Find out about survival for ovarian cancer.

Survival depends on many different factors. It depends on your individual condition, type of cancer, treatment and level of fitness. So no one can tell you exactly how long you will live. 

These are general statistics based on large groups of patients. Remember, they can’t tell you what will happen in your individual case.

Your doctor can give you more information about your own outlook (prognosis).

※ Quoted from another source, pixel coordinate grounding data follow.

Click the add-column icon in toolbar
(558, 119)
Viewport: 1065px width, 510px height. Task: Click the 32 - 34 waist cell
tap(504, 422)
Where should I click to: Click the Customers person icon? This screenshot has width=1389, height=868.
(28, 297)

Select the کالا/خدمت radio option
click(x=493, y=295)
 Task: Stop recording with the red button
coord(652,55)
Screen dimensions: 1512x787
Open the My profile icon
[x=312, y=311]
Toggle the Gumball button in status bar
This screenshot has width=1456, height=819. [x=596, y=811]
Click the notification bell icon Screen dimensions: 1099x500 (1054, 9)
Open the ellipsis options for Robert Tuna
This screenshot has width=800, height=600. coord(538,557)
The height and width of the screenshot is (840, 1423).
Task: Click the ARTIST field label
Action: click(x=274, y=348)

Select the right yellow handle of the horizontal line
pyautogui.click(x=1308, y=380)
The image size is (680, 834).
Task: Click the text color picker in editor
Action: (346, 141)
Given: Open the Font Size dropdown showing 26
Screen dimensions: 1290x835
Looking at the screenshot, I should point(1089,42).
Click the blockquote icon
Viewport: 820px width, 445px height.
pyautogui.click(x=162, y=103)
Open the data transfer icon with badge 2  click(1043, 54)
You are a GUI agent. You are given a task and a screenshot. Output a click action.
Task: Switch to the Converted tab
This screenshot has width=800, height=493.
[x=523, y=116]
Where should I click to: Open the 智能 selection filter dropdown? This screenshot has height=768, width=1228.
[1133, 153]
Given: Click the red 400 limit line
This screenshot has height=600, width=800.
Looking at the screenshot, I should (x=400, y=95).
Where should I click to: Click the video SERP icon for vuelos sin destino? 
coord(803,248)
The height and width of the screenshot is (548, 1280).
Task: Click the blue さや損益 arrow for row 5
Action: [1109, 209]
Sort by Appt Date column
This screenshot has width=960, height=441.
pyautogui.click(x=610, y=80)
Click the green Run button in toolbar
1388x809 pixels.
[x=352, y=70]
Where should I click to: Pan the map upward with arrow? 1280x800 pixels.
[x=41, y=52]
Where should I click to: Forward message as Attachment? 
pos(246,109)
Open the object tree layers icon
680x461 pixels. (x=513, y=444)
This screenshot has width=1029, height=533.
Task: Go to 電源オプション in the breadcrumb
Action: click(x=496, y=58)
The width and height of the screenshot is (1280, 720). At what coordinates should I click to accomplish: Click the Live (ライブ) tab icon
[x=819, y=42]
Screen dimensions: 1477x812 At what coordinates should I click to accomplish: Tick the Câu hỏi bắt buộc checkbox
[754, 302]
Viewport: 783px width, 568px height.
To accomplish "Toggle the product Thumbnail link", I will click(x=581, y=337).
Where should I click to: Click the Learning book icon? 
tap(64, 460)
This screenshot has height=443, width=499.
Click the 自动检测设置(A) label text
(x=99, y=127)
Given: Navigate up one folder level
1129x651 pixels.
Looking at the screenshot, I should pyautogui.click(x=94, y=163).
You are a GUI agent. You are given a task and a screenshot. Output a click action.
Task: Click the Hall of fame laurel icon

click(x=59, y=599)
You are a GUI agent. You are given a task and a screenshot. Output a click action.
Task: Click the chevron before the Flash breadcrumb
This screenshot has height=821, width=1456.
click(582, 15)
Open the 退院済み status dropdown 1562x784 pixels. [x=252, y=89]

You can also talk about this with the Cancer Research UK nurses on freephone 0808 800 4040, from 9am to 5pm, Monday to Friday.

Survival by stage

There are no UK-wide statistics available for ovarian cancer survival by stage.
Survival statistics are available for each stage of ovarian cancer in one area of England. These are for women diagnosed between 2002 and 2006.

Stage 1

About 90 out of 100 (about 90%) will survive their cancer for 5 years or more after they are diagnosed. 

Stage 2

More than 40 out of 100 (more than 40%) will survive their cancer for 5 years or more after being diagnosed.

Stage 3

Almost 20 out of every 100 women (almost 20%) will survive their cancer for 5 years or more after they are diagnosed.

Stage 4

Around 5 out of every 100 women (around 5%) will survive their cancer for 5 years or more after they are diagnosed. 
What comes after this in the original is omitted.